While the gendered nature of academia has been sluggishly shifting for the better across the 21st century, promotion “traditions” have remained resistant to change. Many women in academia are still tenured and promoted at far lower rates than their male colleagues, despite decades of advancement in feminism. Indeed, there is an under-representation of women in senior positions across the sector. The institution needs radical disruption from the inside out. 

Linearity in the institution: from lecturer to professor

One of the most common structural inequalities that women in academia face is the preferred linear pathway from lecturer to professor. Very few women have uninterrupted time across their academic careers, and many still bear the domestic cognitive load in their personal lives. 

Postdoctoral women can endure a “motherhood penalty” for career breaks and on their return to work choose to sidestep senior academic responsibilities involving long working hours, competition, productivity and requirements for constant availability. 

Some women choose to opt out of academia completely, leading to a gendered brain drain. 

Delaying motherhood in academia is common, as is completing a PhD later in life for family reasons; both strategies interrupt research and career trajectories. Maternity leave and flexible working are still non-existent for employees in higher education institutions and research bodies in many parts of the world.

Implicit bias within the promotion system 

The promotion system for lower-ranked teaching-researchers (the majority of whom are women) prioritises high-quality research outputs, successful grants, conference attendance and PhD completions. The disciplines in which academics work can affect their career pathways, with science, technology, engineering and mathematics (STEM) subjects being viewed as more important and attracting higher research funding than arts or education, where far more female academics reside. Fewer women lead these research grants, too, which indicates gender bias in funding systems. 

And the institutional discrimination does not stop there. With fewer women as chief investigators, they are less likely to be lead authors of quality publications and conference outputs – key performance indicators that affect promotion potential.

The advantage increases as men climb up the university career ladder, since they are bestowed with more research time and higher numbers of PhD students with whom they can co-publish. Men quickly learn to play the academic game, while women in academia are much more likely to be engaged in service activities (such as teaching, student support, committee membership or conference organisation). 

Women’s institutional “housework” involves non-promotable activities when compared with revenue-generating research tasks. Students’ subject evaluations are notoriously gender biased, too, yet universities still cling to this unreliable evidence for promotion purposes. 

Troubling the promotion system from the inside 

Lessons from successful women in academia have been touted as solutions to the promotion predicament, yet they fail to reach the beating heart of the sector’s gender inequity.
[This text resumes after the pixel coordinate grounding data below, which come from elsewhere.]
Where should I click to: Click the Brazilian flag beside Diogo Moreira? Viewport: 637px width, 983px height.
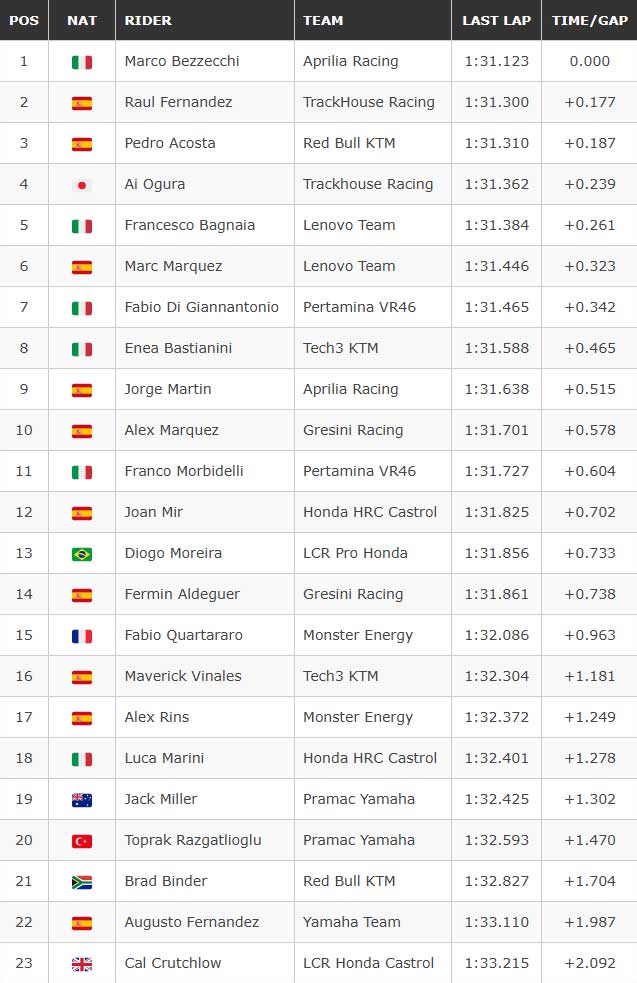82,554
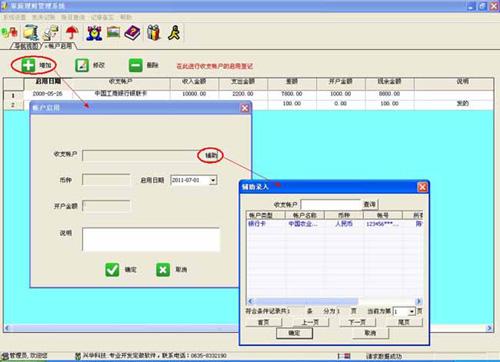The width and height of the screenshot is (500, 362).
Task: Click the 说明 description text box
Action: coord(151,239)
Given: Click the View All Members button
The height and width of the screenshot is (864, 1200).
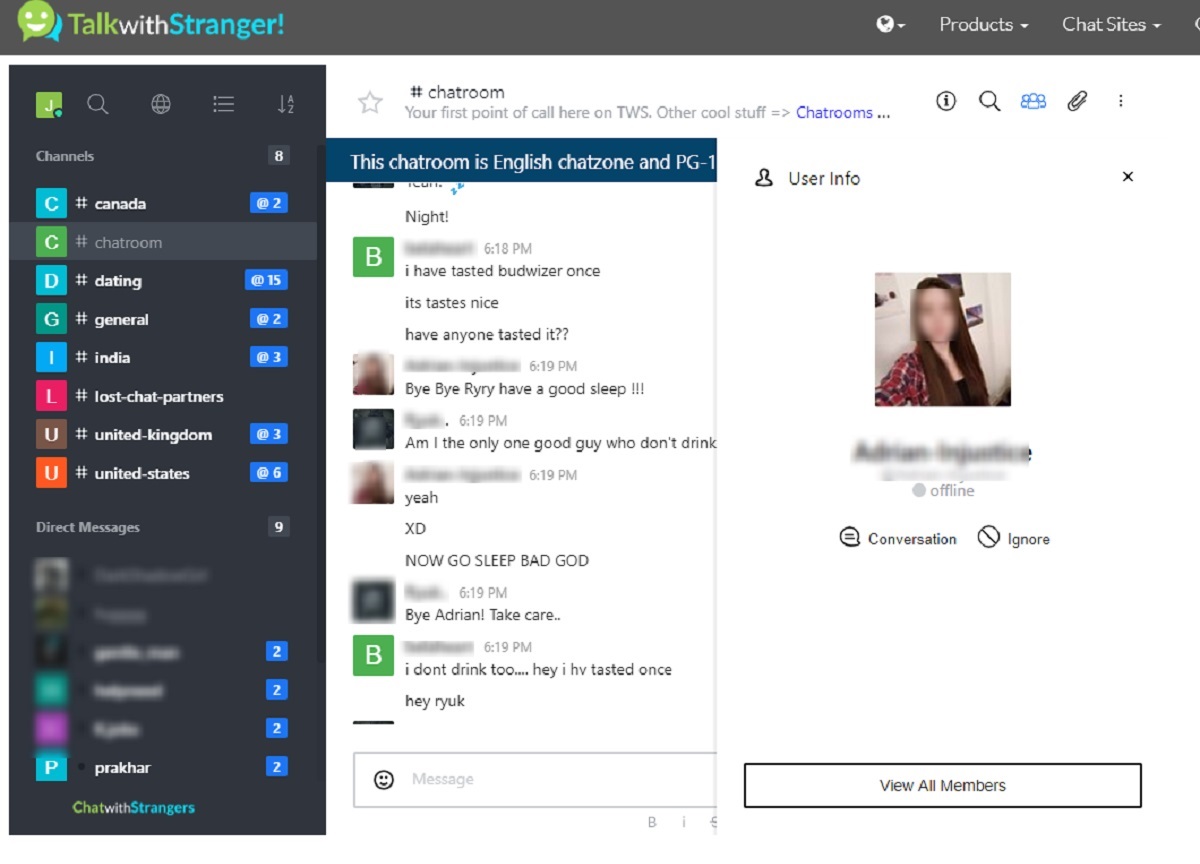Looking at the screenshot, I should (x=942, y=785).
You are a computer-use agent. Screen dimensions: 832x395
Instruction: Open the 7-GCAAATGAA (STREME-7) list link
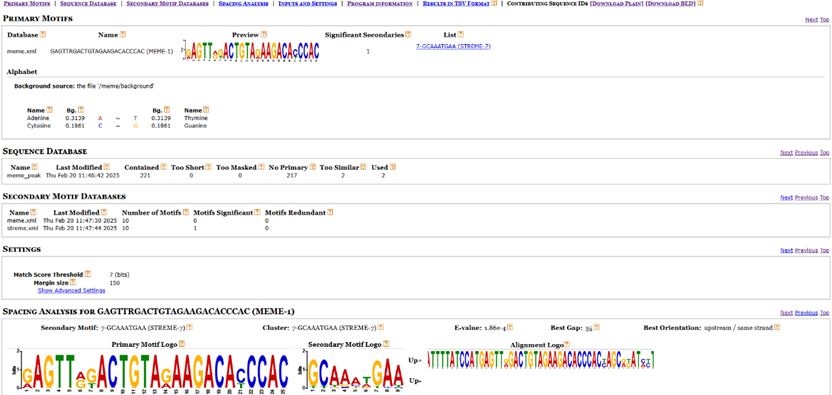[454, 46]
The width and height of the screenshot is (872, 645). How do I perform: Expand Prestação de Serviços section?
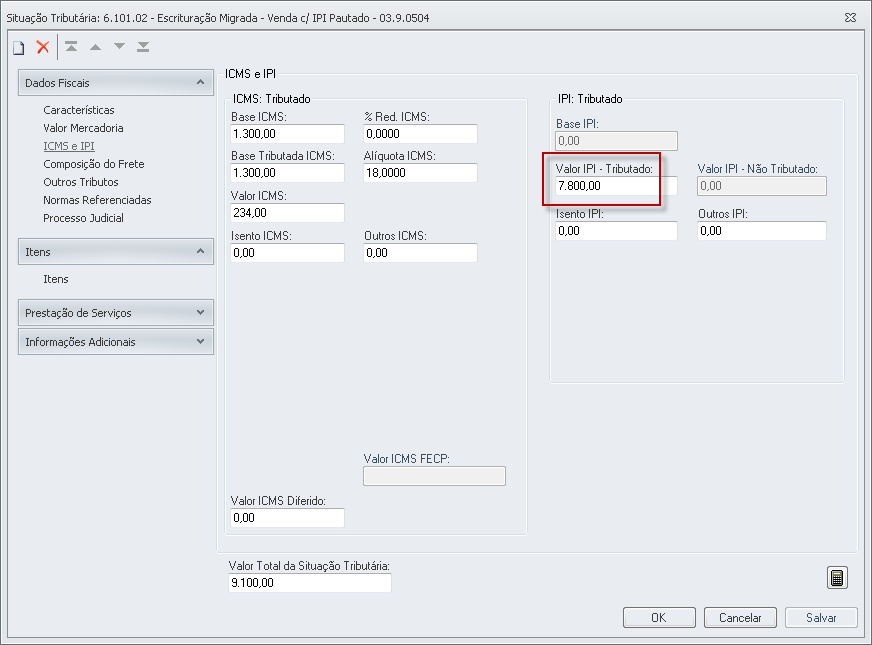201,313
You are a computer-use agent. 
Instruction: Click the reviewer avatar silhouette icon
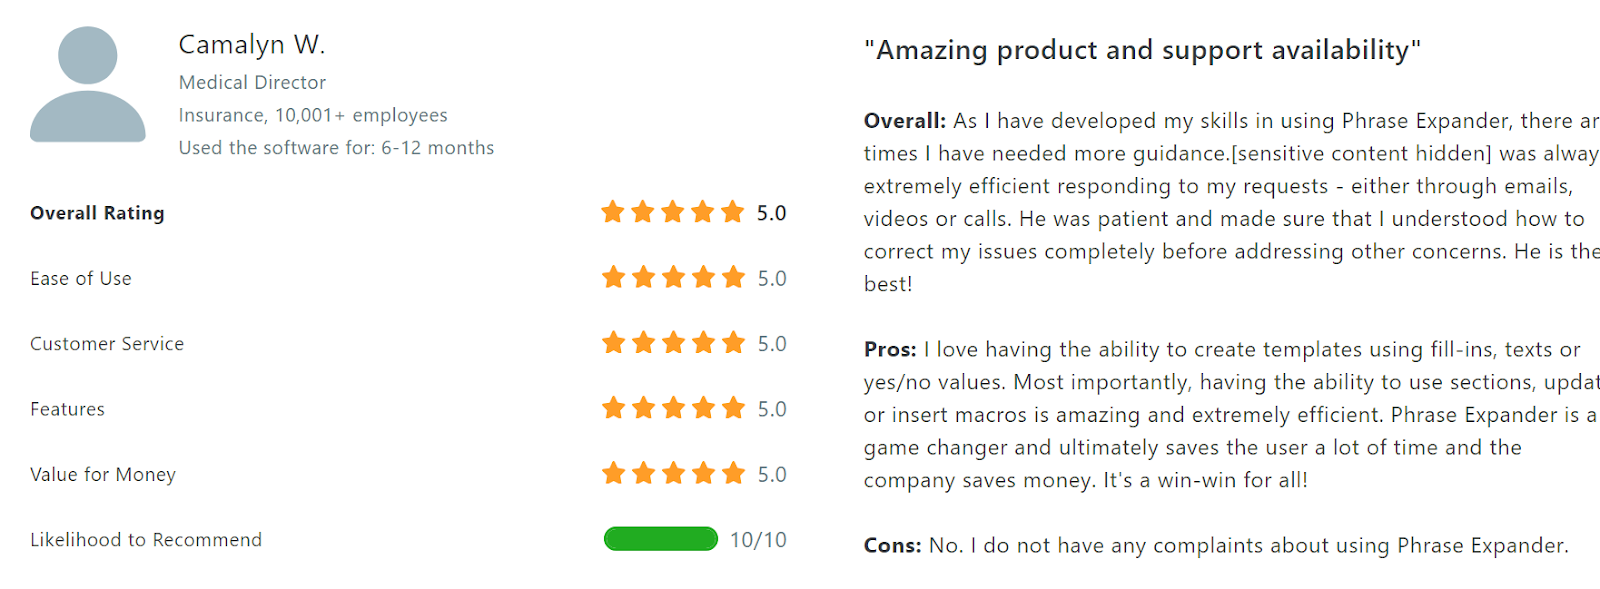[x=88, y=84]
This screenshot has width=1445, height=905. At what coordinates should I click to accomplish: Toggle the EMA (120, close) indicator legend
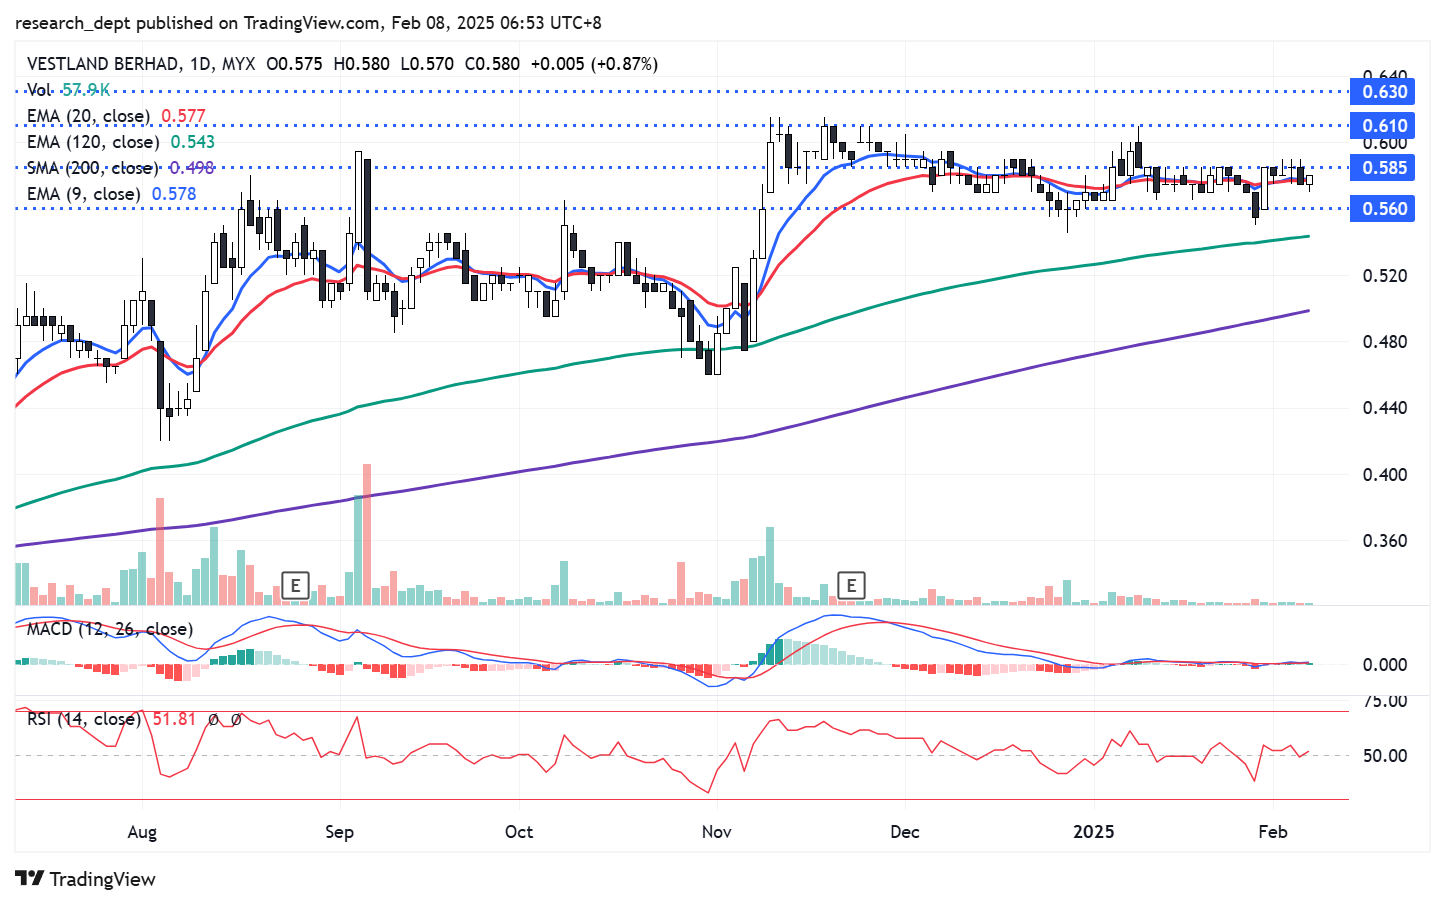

Women academics often feel othered by hegemonic masculine norms that freely flow through the institution’s arteries.

Here’s how we can rebalance the system:

  • Ensure that women of every rank in the university, not merely associate professors or professors, are involved in the regular review and development of more equitable promotion processes and policies.
  • Collate promotion feedback from applicants each year, asking specific gender-related questions to monitor where change is most needed. 
  • Embed more flexible, holistic ways of framing academic “success” in promotion criteria. Build them into each career level, reducing the dominant research bias that favours male academics.
  • Ensure women at all levels of the university are called upon to be promotion mentors, giving them opportunities to take on this role in accordance with the promotion level sought (for example, Level B females mentoring Level A applicants). 
  • Embed equal employment opportunity statements in promotion applicants to permit all applicants, especially women as marginalised staff members, to summarise their personal and professional challenges. Concessions made for these challenges must be transparent and communicated to each applicant in their feedback from the promotion committee; this is particularly important if the applicant is classed as unsuccessful due to not meeting certain alleged requirements.
  • Allow academics to weight their applications in alignment with their teaching-research-academic citizenship workloads. While universities prioritise research, the reality is that heavy teaching workloads actively prevent lower-ranked (often female) academics from meeting higher research standards. 
  • Remove student subject evaluation surveys as evidence of effective teaching, due to their inherent gender bias.
  • Include external committee members on all promotion committees to lessen in-house prejudice. 
  • Allow the applicant to remove promotion committee members if they can sufficiently explain the perceived conflicts of interest they have with them. Only overrule these conflicts of interest in exceptional circumstances – this should be a committee decision, not a hierarchical one (since this is where male governance dominates).
  • Ensure that promotion feedback prioritises staff well-being. Do not offload the communication of final promotion results to administrators, who are mostly women. Instead, organise a known support colleague for all applicants when promotion results are conveyed.
  • Review promotion appeals with new committees to avoid hierarchical decisions where greater numbers of men are making judgements about female academics’ futures. Recognise that it is a red flag if all promotion appeals are unsuccessful in an institution. Listen to and act upon appellants’ promotion process feedback and their experiences of the appeal system.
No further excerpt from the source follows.